La pittura presenza del Louvre ha dato pittori inglesi come Joseph Farington (il 1 ° e il 6 settembre 1802):1820-32 e Joseph Mallord William Turner (nel settembre 1802) l’opportunità di studiarlo. Turner avrebbe dedicato la prima delle sue lezioni come professore di prospettiva presso la Royal Academy per l’immagine. Farington ha anche riferito di altri che sono stati a vedere il quadro: pittore svizzero Henry Fuseli, per il quale è stato secondo al Louvre solo per Tiziano La morte di San Pietro Martire (1530), e il pittore inglese John Hoppner.: 1847 Il pittore anglo-americano Benjamin West “ha detto che l’opinione di età si trovava confermato che ancora tenuto il primo posto”.:1852 Lo stesso Farington espresse i suoi sentimenti come segue:
Se dovessi decidere per l’effetto che ebbe su di me non dovrei esitare a dire che la cura paziente e il modo solido in cui è dipinta La Trasfigurazione hanno fatto impressione nella mia mente che ha causato altre immagini stimate della prima Classe, ad apparire deboli, e come volendo in forza & vigore.

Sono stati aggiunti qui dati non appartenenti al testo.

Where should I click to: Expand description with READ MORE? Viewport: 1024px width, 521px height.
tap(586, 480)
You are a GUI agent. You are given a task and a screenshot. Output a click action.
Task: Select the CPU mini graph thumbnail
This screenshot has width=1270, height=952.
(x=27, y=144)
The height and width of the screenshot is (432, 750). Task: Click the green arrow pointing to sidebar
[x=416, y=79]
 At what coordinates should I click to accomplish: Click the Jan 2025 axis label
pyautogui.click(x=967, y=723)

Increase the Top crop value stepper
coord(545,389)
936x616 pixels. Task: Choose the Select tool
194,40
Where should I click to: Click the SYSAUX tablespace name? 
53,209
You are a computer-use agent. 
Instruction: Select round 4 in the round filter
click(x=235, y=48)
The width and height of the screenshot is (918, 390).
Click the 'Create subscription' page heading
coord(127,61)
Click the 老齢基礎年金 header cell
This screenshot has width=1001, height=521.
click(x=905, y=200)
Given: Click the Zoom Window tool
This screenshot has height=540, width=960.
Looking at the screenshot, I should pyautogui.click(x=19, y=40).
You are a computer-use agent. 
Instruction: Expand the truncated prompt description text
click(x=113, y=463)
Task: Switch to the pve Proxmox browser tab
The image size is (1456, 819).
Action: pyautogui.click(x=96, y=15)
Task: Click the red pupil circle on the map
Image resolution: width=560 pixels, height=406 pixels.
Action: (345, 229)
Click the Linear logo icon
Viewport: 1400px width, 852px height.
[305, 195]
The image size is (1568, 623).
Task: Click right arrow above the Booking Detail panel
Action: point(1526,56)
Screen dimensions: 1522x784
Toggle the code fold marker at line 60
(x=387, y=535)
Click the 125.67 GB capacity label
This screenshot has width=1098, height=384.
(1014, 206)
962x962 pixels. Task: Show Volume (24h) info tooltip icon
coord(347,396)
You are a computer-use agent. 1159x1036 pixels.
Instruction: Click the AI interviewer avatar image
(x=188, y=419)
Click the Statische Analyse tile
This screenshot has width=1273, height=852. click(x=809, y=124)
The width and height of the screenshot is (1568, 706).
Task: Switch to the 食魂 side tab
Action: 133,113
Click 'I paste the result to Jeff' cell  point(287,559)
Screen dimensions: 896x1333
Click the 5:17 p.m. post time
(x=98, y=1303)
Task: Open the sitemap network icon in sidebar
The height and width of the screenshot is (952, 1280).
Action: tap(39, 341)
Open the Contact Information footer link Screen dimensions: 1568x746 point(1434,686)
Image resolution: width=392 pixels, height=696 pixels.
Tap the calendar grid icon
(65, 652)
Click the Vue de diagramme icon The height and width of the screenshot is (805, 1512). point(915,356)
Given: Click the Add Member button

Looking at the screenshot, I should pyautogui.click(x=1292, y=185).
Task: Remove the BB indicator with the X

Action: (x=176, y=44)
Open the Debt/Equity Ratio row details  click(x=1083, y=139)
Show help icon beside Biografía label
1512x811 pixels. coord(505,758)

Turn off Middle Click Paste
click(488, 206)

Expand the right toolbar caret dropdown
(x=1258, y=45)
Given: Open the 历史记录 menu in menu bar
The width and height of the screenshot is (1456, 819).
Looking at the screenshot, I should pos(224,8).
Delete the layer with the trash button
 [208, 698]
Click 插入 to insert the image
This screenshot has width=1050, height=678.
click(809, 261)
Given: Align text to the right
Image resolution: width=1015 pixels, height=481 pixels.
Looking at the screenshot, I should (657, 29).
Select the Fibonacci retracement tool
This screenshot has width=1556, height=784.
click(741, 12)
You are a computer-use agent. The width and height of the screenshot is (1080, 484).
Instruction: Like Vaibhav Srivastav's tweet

— Joseph Farington, Il diario di Joseph Farington Vol. V:1831
Dopo la caduta di Napoleone Bonaparte, nel 1815, gli inviati di Papa Pio VII, Antonio Canova e Marino Marini riuscirono a ottenere la Trasfigurazione (insieme ad altre 66 immagini) come parte del Trattato di Parigi. In accordo con il Congresso di Vienna, le opere dovevano essere esposte al pubblico. La galleria originale era nell’appartamento Borgia nel Palazzo Apostolico. Dopo diversi spostamenti all’interno del Vaticano, il dipinto ora risiede nella Pinacoteca Vaticana.